-- TEXT FOR ANALYSIS follows --

There are "narcissists" who have some selfish behavior and then there are people with "narcissistic personality disorder". It's like being sad vs. being depressed. I believe my brother has NPD. Any apology from him is fake - there is no action behind it, it's all a game to him. He loves creating chaos. I don't know if your mom is NPD. Whatever the label is, how she has treated you is wrong.

Glad that you were able to handle things in a way that puts you first! It might be that living apart is the best thing for your relationship. Every time she tries to provoke you, just remember that what she wants is the reaction. Keep practicing staying calm and collected. I'm trying to put this into practice every day for the last few weeks - it's SO hard and I suck at it and I cry every day but I also feel proud of myself. It's a little bit exciting to feel in control when I'm so used to feeling helpless with my family!

My favorite youtube channel dealing with NPD is DoctorRamani. I also like The Little Shaman, Michele Lee Nieves Coaching, and Inner Integration.

Everything sucks right now, even without dealing with our toxic families. Some days I just don't want to exist anymore. Find things that give you little bits of healthy escape. For me, I like to look at apartments for rent. Have hope, not expectations 👍

Thanks also for the YouTube recommendations. :)

-- TEXT FOR ANALYSIS concluded --
-- THE DATA follows --

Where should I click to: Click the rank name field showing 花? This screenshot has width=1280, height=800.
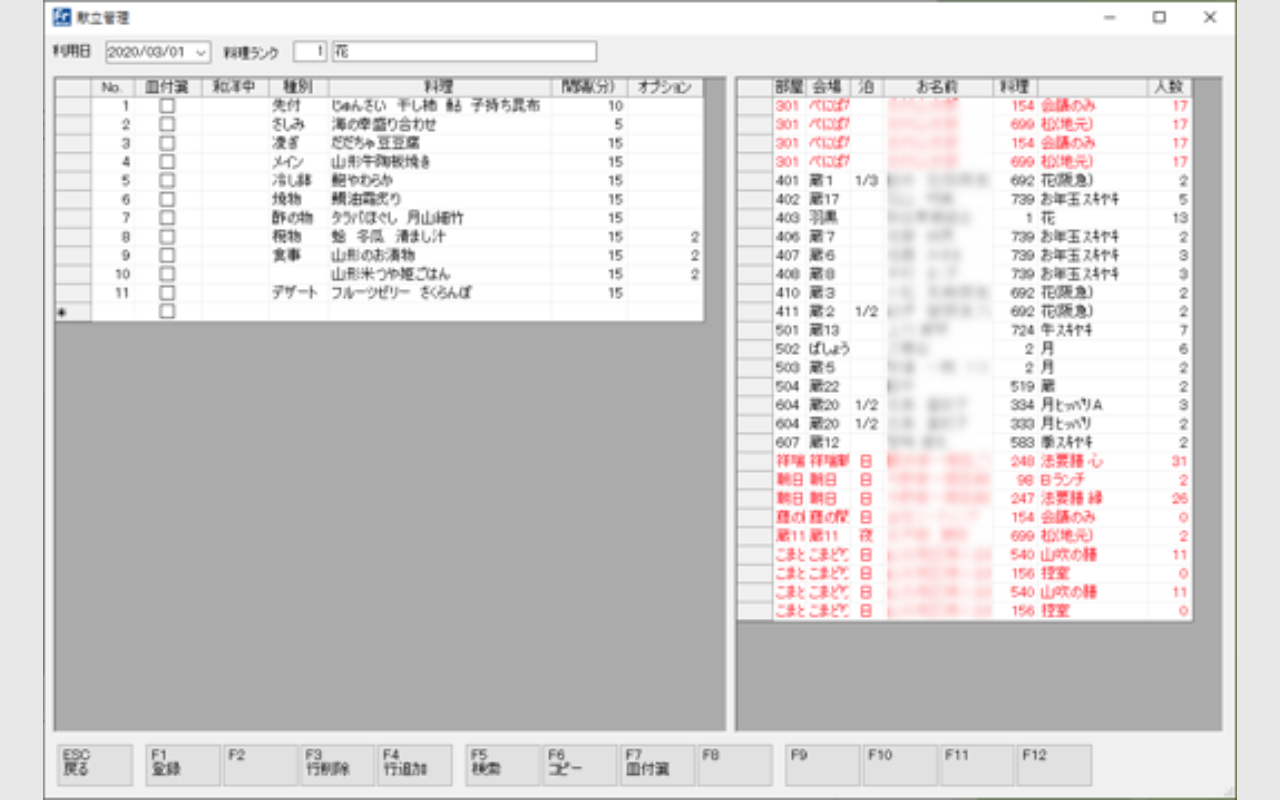463,51
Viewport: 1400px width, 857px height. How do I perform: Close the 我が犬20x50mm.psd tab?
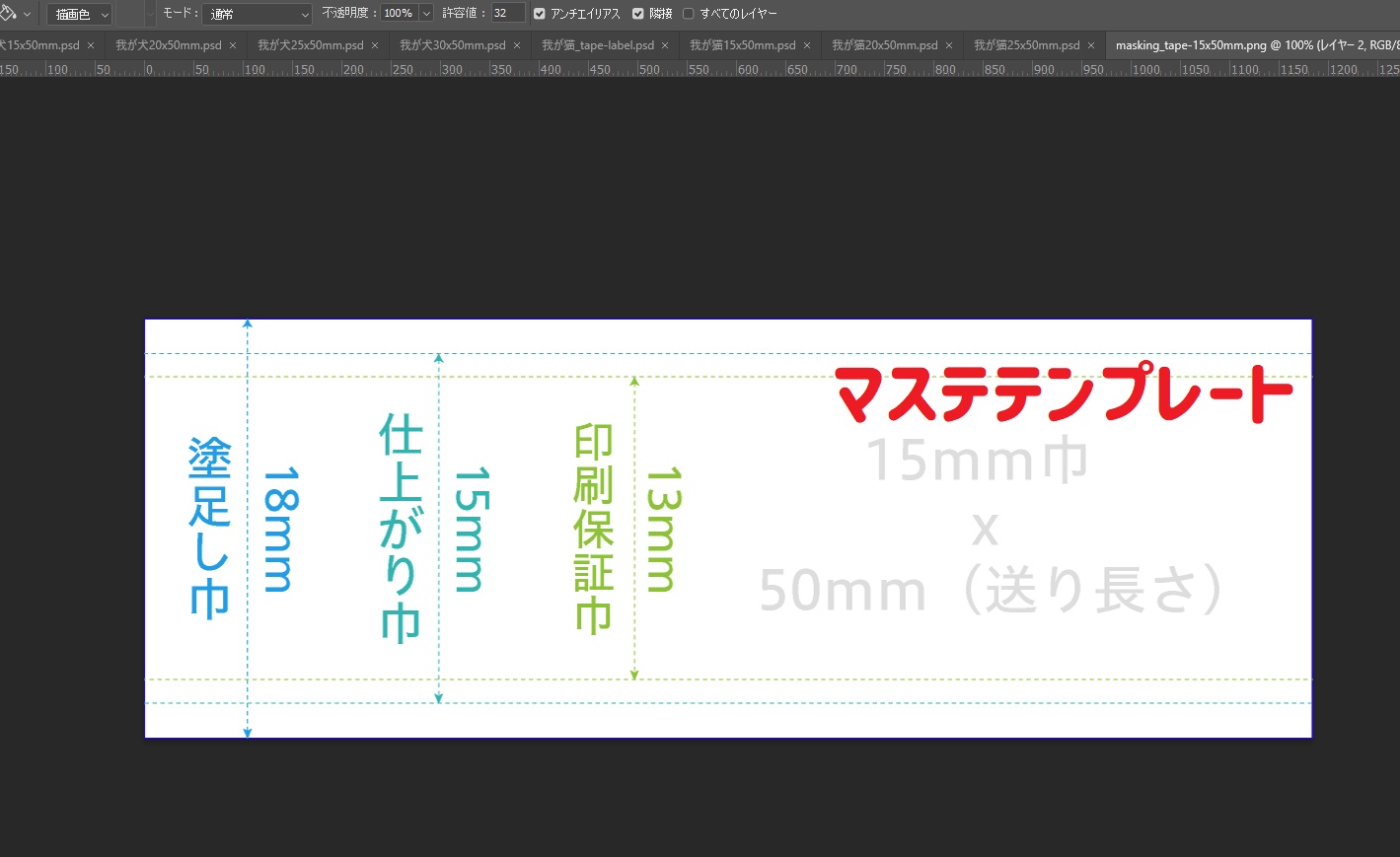pos(233,45)
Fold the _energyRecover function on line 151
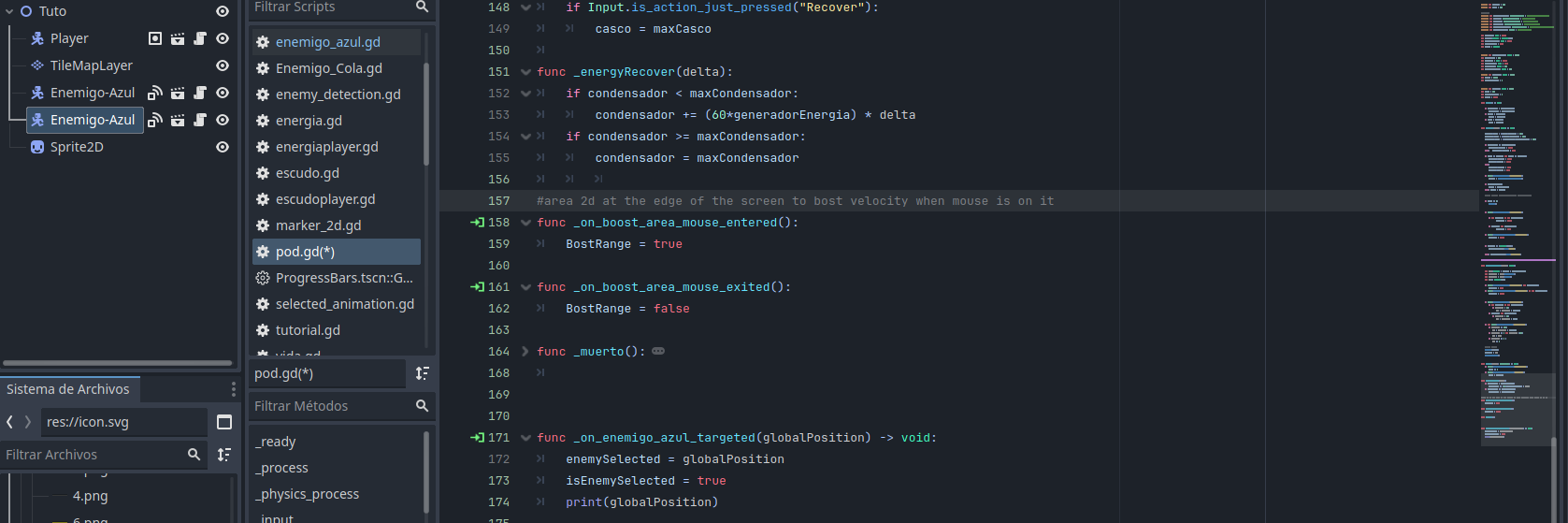 point(525,72)
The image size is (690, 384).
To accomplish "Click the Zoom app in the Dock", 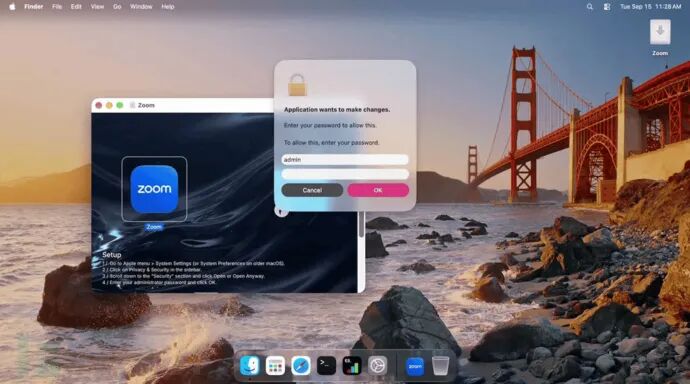I will [415, 366].
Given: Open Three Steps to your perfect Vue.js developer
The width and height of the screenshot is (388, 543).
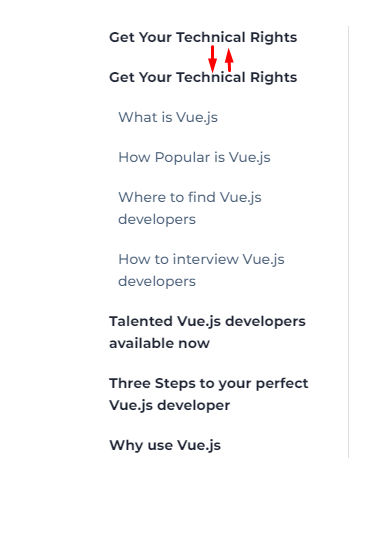Looking at the screenshot, I should click(x=209, y=394).
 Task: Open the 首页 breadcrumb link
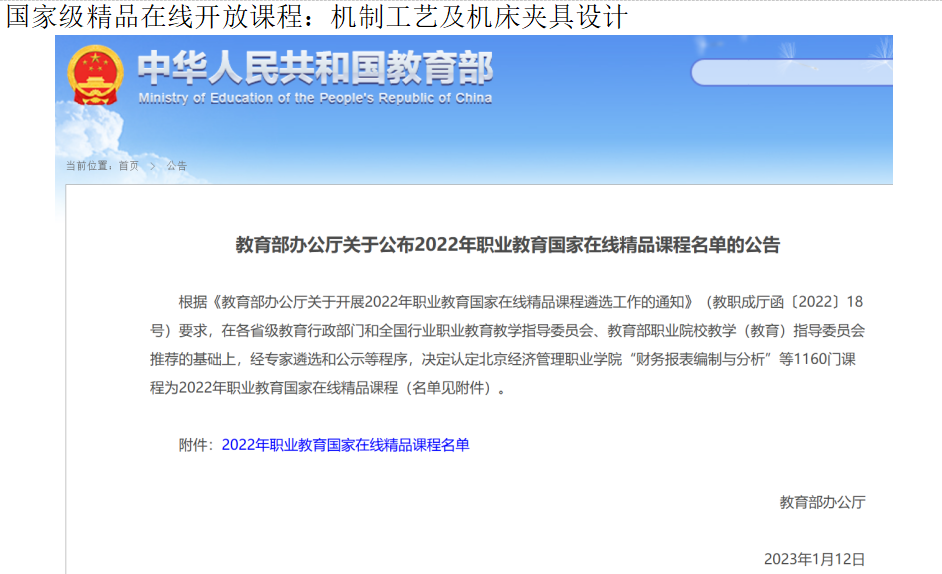pyautogui.click(x=129, y=166)
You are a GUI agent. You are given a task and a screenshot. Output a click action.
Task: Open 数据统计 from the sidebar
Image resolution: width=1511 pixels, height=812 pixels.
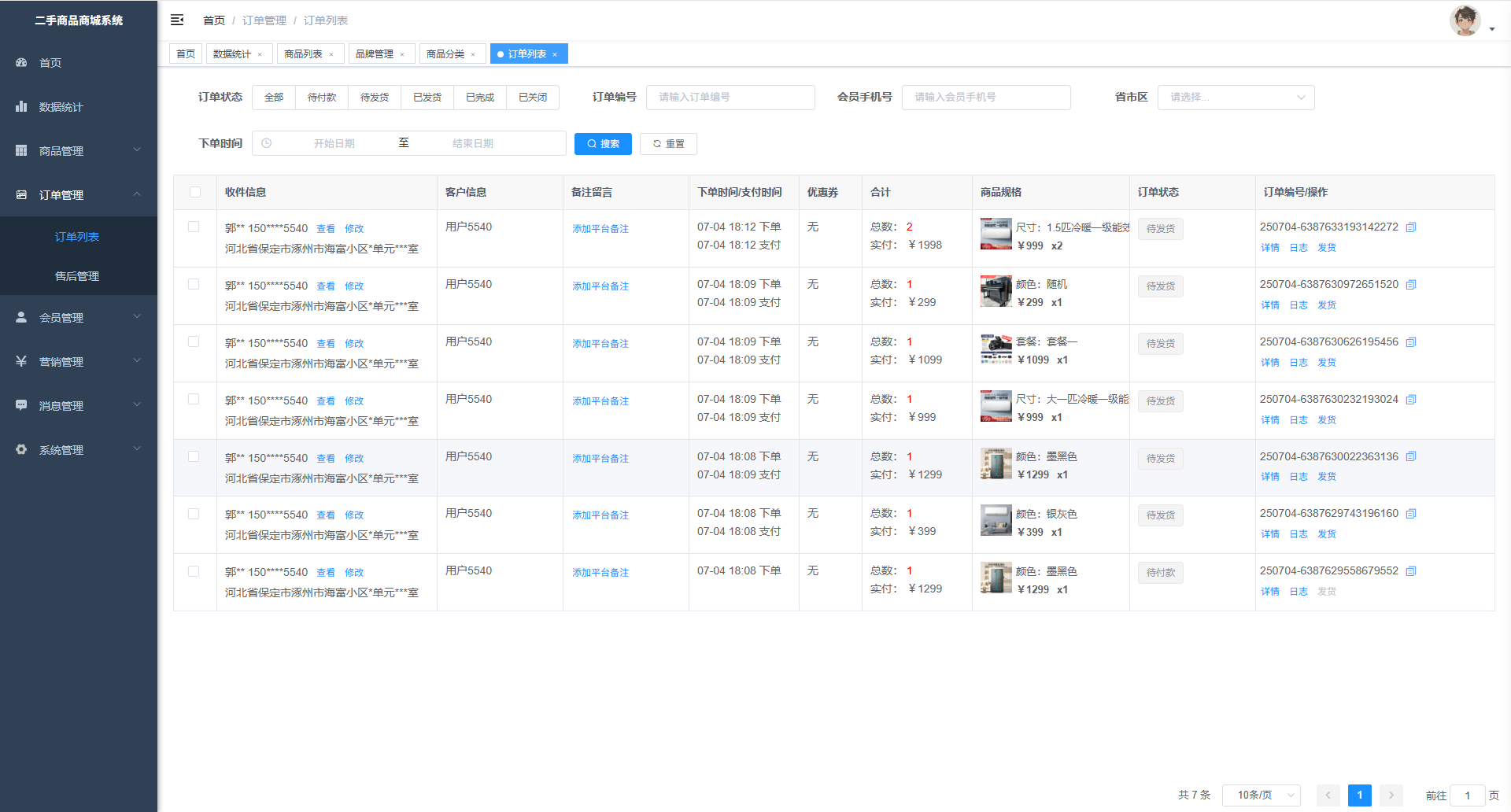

-- THE DATA concluded --

● EXERCISE A:
Print the stretch of the post on narcissistic family members from "Glad that you" through "with my family!".
● EXERCISE B:
Go on with the post on narcissistic family members, picking up after its final sentence.
These records were drawn from a separate source.

● TASK RESULT A:
Glad that you were able to handle things in a way that puts you first! It might be that living apart is the best thing for your relationship. Every time she tries to provoke you, just remember that what she wants is the reaction. Keep practicing staying calm and collected. I'm trying to put this into practice every day for the last few weeks - it's SO hard and I suck at it and I cry every day but I also feel proud of myself. It's a little bit exciting to feel in control when I'm so used to feeling helpless with my family!

● TASK RESULT B:
After doing a bit or research it would seem that my mom is probably not a total narcisist but she definitely seems to have some of the qualities and I do believe she was abusive to me on an emotional level!! 

I am so sorry for what you are going through! You seem to be such a nice and giving person. I have a feeling things will change for you because you sound like you have a really great head on your shoulders! I really like your suggestion of finding things that give even just a little escape! For me it could be a favorite TV show or a favorite snack. I like your looking for apartments idea too and that is something I need to do anyway.:)

I also love your quote..."have hope, not expectations".